О пределах добра и зла. Парадоксы стоиков | страница 3
Итак, как видим, одни и те же черты и принципы, свойственные цицероновским сочинениям, могут становиться основанием для прямо противоположных суждений и оценок. Цицерон-философ (равно, впрочем, как и Цицерон-политик) предстает чуть ли не человеком «с двумя лицами» — одним отталкивающим и другим привлекательным и почтенным. Вопрос в том, стоит ли выбирать из них одно и ограничиваться либо яростным опровержением и поруганием, либо апологетическим превознесением. Вопрос этот тем более важен, что Цицерон действительно является для нас фигурой эмблематической — и не только для истории риторики или философии, но и с точки зрения самого феномена Рима и римской жизни. Не случайно Г. С. Кнабе справедливо пишет о некоем «феномене Цицерона», в котором очевидное сочетание морализаторского пафоса и порой аморальных действий является следствием постоянного желания соотнести жизнь реальную с неким отвлеченным образцом и примирить одно с другим, — феномене, во многом описывающим противоречивую двойственность не только фигуры самого Цицерона, но и римской культуры в целом[11].

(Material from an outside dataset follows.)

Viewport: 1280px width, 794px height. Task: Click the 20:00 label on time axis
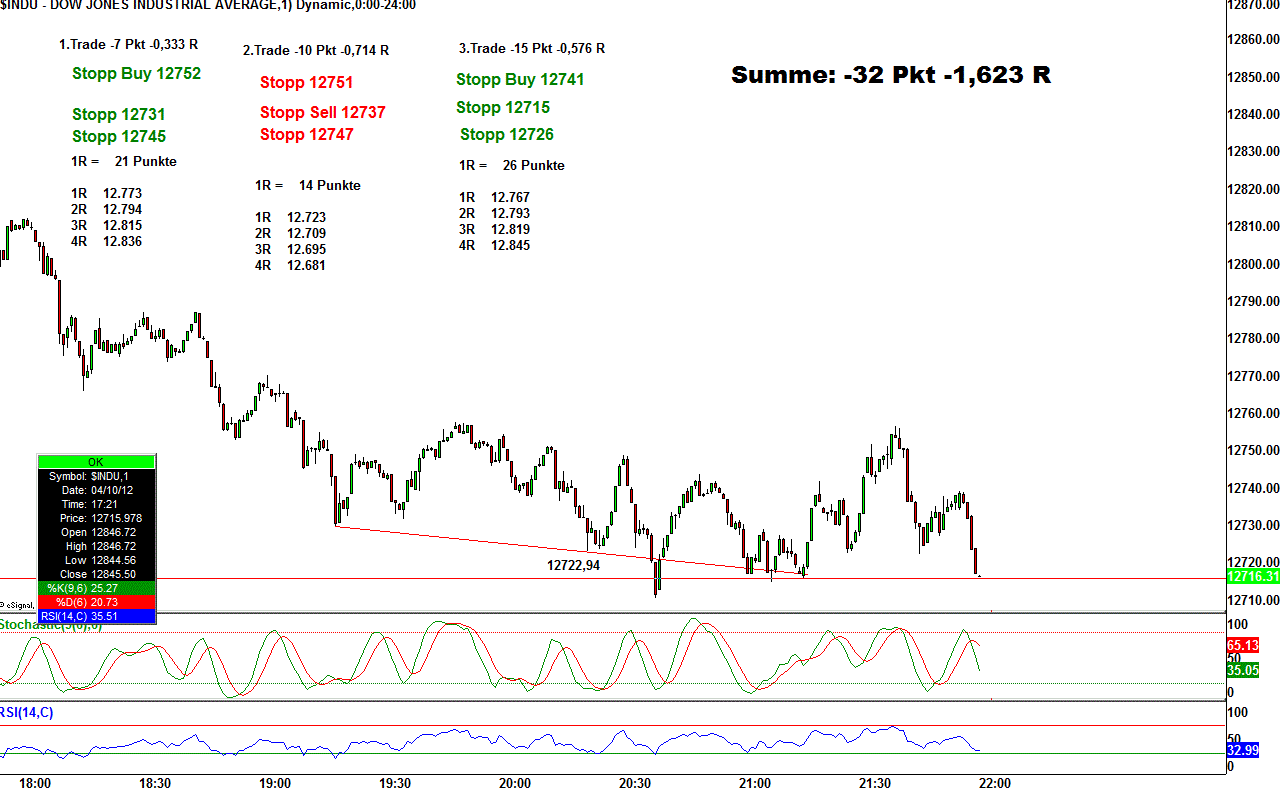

И действительно, в немалой степени «проблема» Цицерона — это проблема становления и формирования духовной культуры Рима, для которой те же греческие образцы постоянно служили объектом одновременного восхищения и самоутверждения. Знаменитая фраза Горация о «Греции, покорившей своего сурового покорителя» — блестящая констатация этого ощущения постоянного ученичества Рима и потаенного стремления преодолеть это ученичество. Тот же Гораций в своем «Памятнике» ставит в величайшую заслугу себе овладение греческими поэтическими размерами — и не просто овладение, но перенесение их на римскую почву и приспособление «на латинский лад». Веком раньше Катон Цензор, известный своей антипатией ко всему греческому, выразившейся, в частности, в резком неприятии посольства греческих философов в Рим в 155 г. до н. э., на старости лет, как известно, принялся тем не менее за изучение греческого языка. «Греческое» все время служило неким фоном для культурного развития Рима, вольно или невольно соотносившего свои достижения с высотами греческого духа. Если для Греции мир делился на греков и варваров, причем последние воспринимались отнюдь не обязательно как народы низшего порядка — просто как «другие», «не свои», то для Рима эта оппозиция подспудно переросла в тройственное противопоставление: между римлянами и варварами встали греки как «чужие», с одной стороны, и как «учителя» и предшественники — с другой. Потому проблема «римского и греческого» воспринималась куда непосредственнее и болезненнее, чем, например, «римского и варварского».